# What is needed
The copy should begin at the line containing "How do I perform: Choose" and end with the last line below, every line exact and no picture included.

# Exercise materials

╔══

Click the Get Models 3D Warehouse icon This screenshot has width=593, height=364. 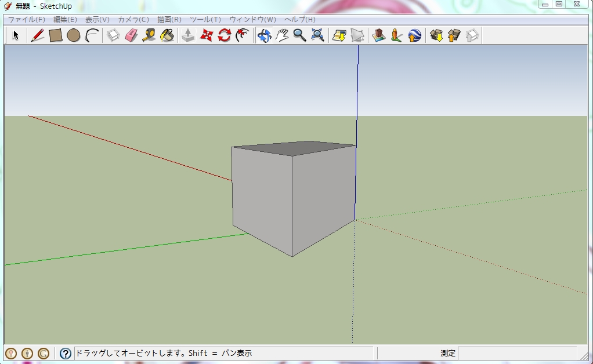pos(435,35)
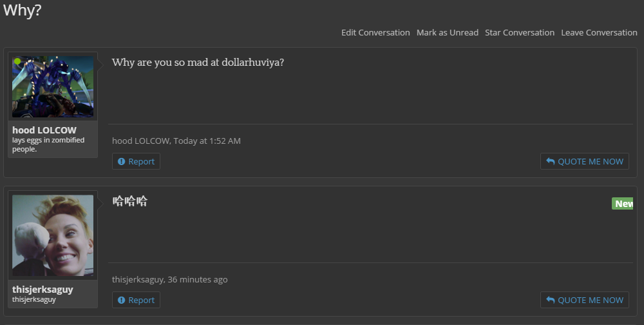The height and width of the screenshot is (325, 644).
Task: Open the hood LOLCOW username profile
Action: tap(44, 130)
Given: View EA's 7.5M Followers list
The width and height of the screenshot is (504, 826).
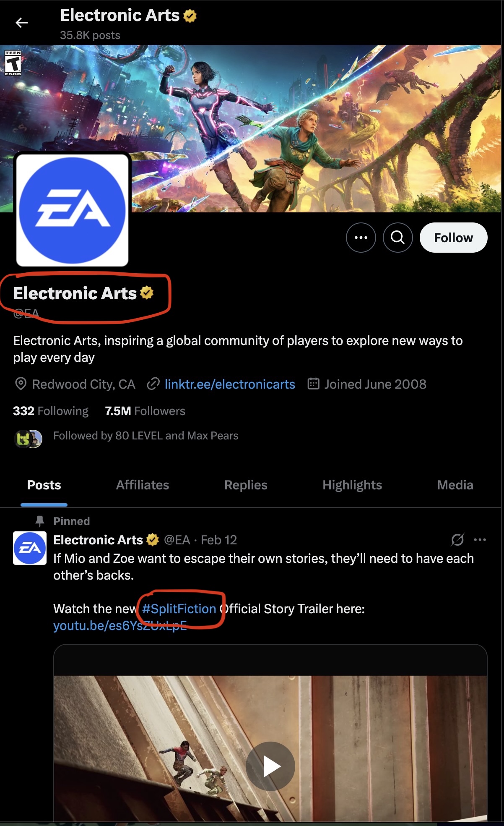Looking at the screenshot, I should point(145,411).
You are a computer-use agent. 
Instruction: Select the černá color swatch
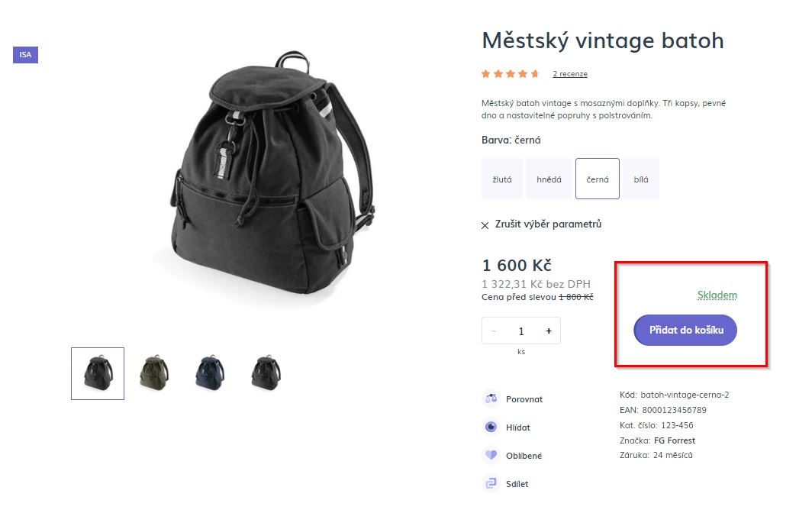point(598,179)
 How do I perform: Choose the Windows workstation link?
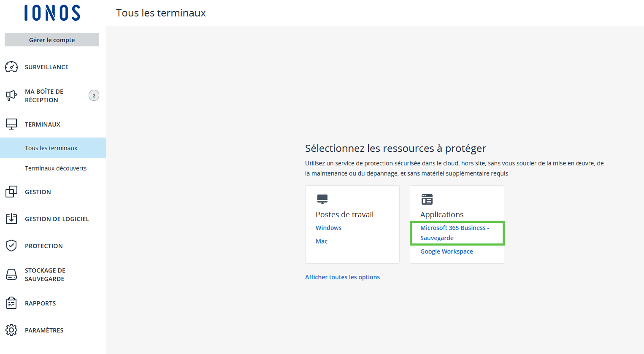(x=328, y=228)
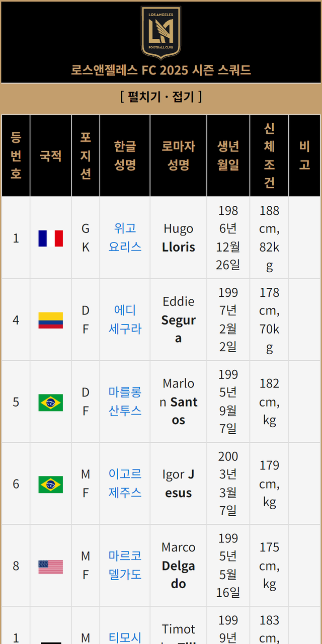Open the 티모시 player link
The height and width of the screenshot is (644, 322).
(x=125, y=637)
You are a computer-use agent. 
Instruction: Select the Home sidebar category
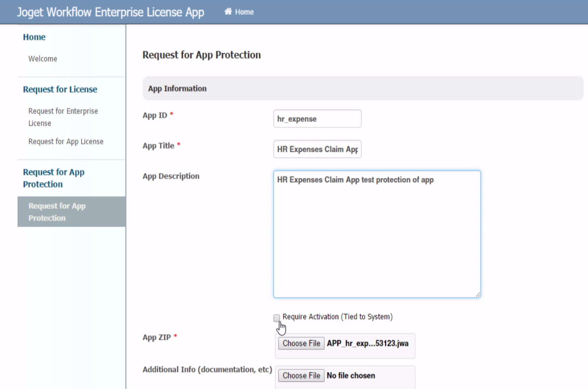click(34, 37)
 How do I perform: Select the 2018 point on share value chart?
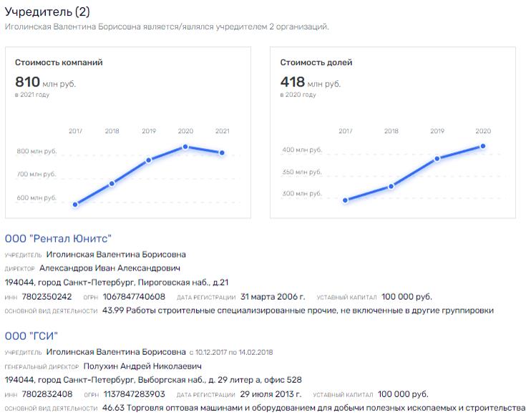[391, 186]
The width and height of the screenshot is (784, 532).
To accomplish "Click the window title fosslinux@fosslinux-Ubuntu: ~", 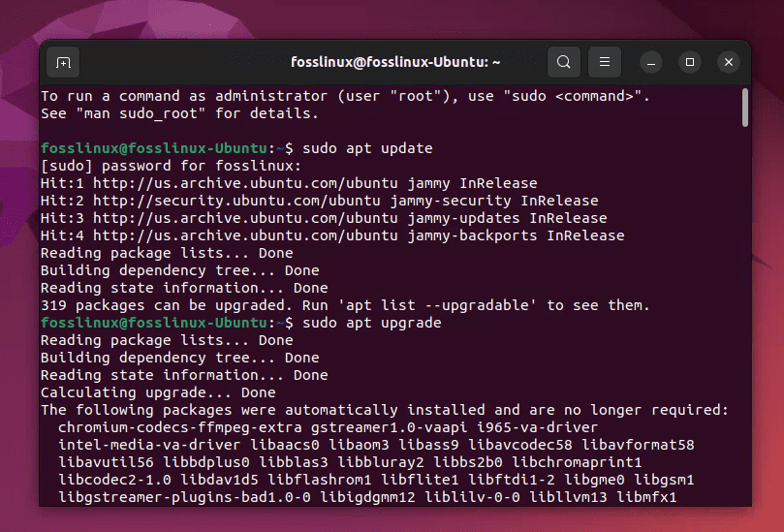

╚══

# Answer to this problem
 How do I perform: Choose the Windows workstation link?
(x=328, y=228)
Open the 티모시 player link
The height and width of the screenshot is (644, 322).
(x=125, y=637)
You are a computer-use agent. 
Instruction: Select the Home sidebar category
click(34, 37)
 How do I perform: Select the 2018 point on share value chart?
[391, 186]
The width and height of the screenshot is (784, 532).
To accomplish "Click the window title fosslinux@fosslinux-Ubuntu: ~", 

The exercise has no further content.